**Interface element material:**
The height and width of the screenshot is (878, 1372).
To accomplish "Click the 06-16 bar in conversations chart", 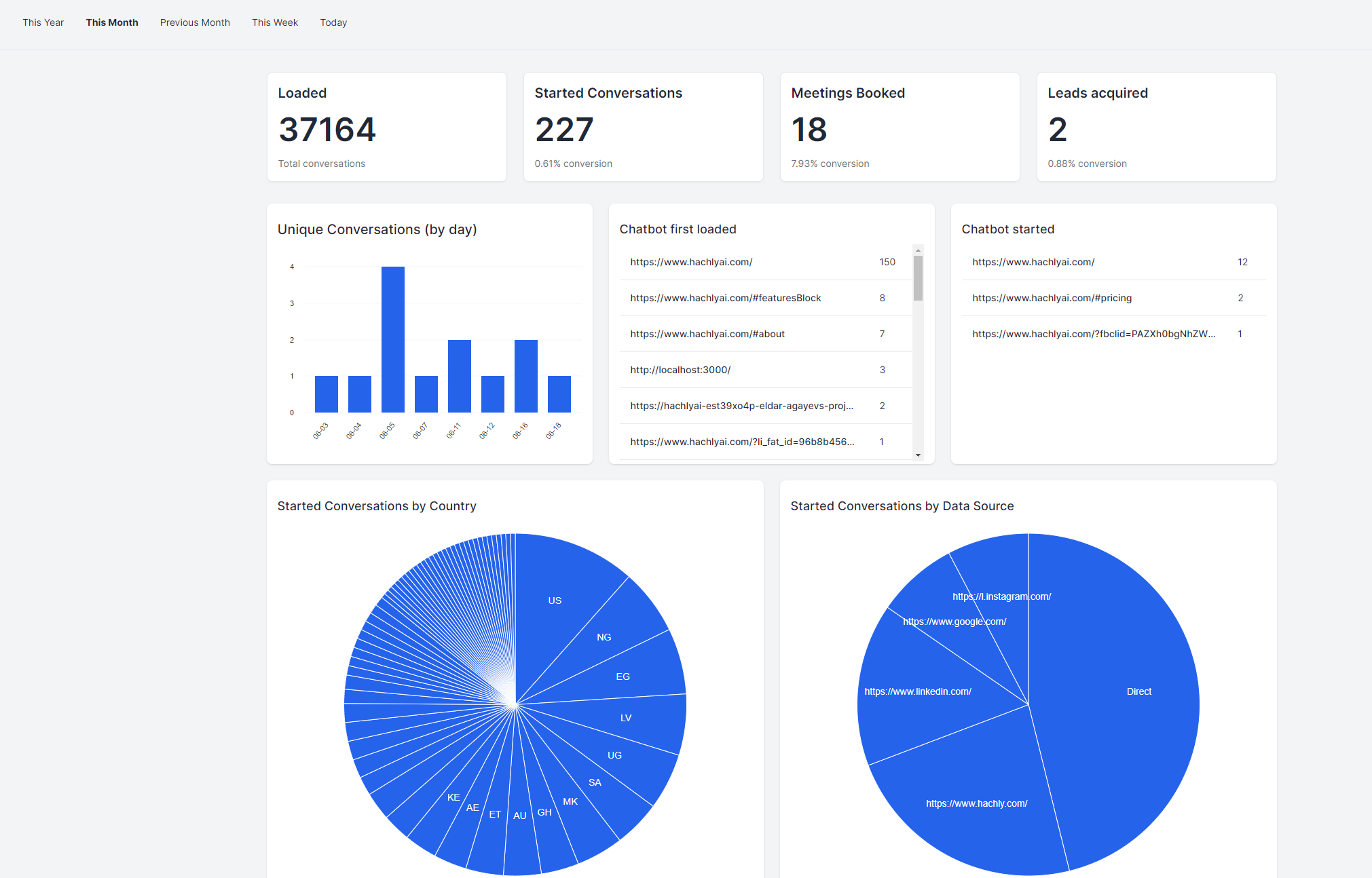I will coord(526,376).
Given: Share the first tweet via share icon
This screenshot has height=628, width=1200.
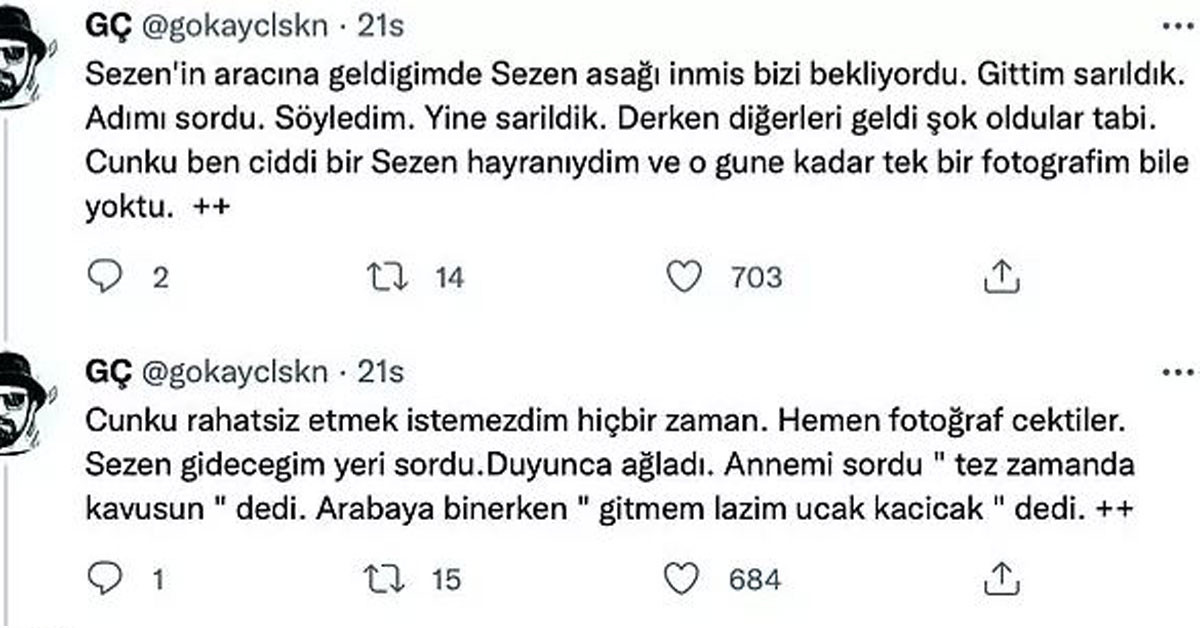Looking at the screenshot, I should pos(1001,277).
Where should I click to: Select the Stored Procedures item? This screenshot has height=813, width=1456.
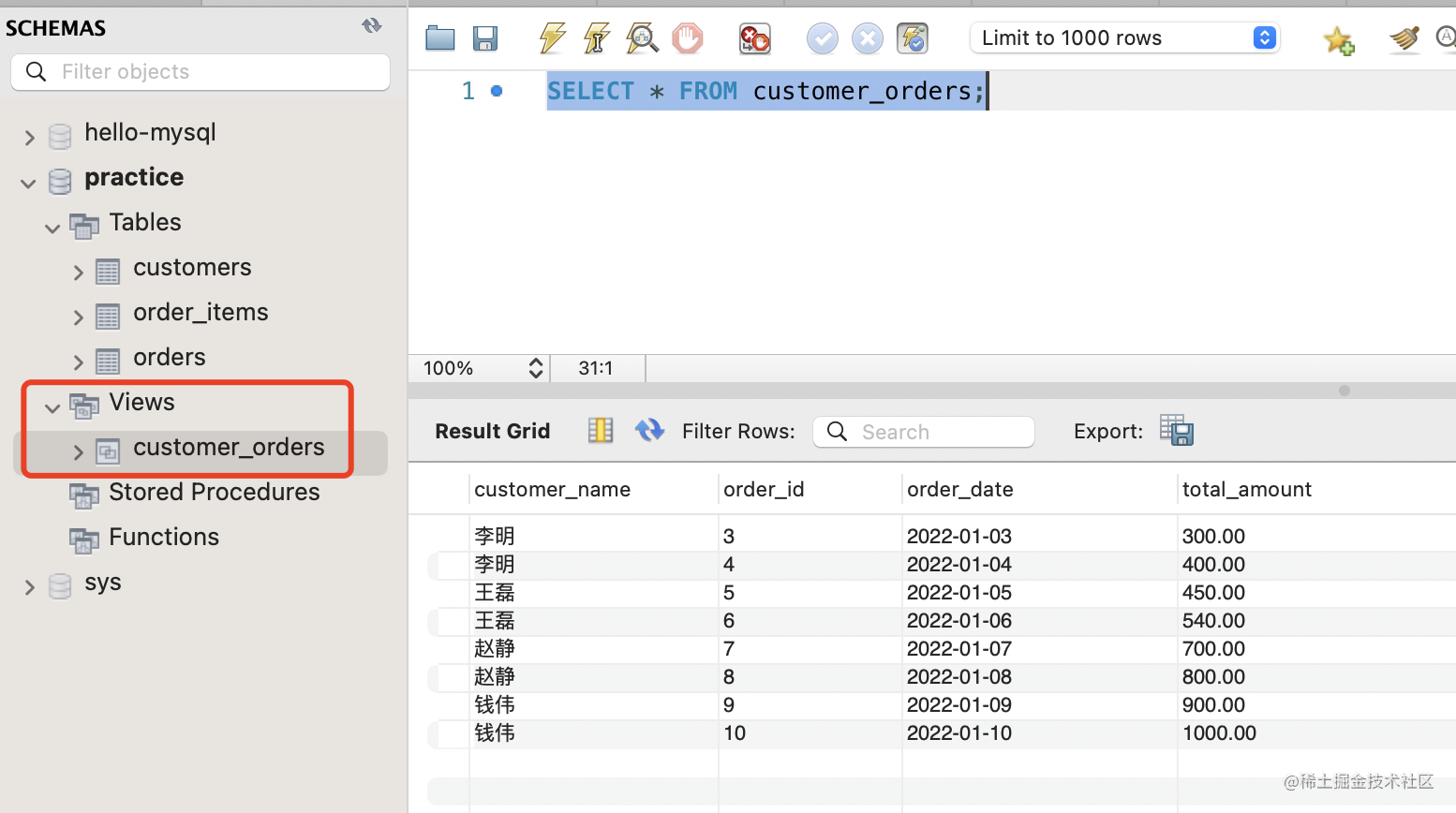point(214,493)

**REQUEST:**
Quote the lines of the material word for word, starting at the line that contains "Given: Share the first tweet via share icon" and ending at the end of the material, leaving out the pictures.

**COMPLETE ANSWER:**
Given: Share the first tweet via share icon
This screenshot has height=628, width=1200.
Looking at the screenshot, I should pos(1001,277).
Where should I click to: Select the Stored Procedures item? This screenshot has height=813, width=1456.
point(214,493)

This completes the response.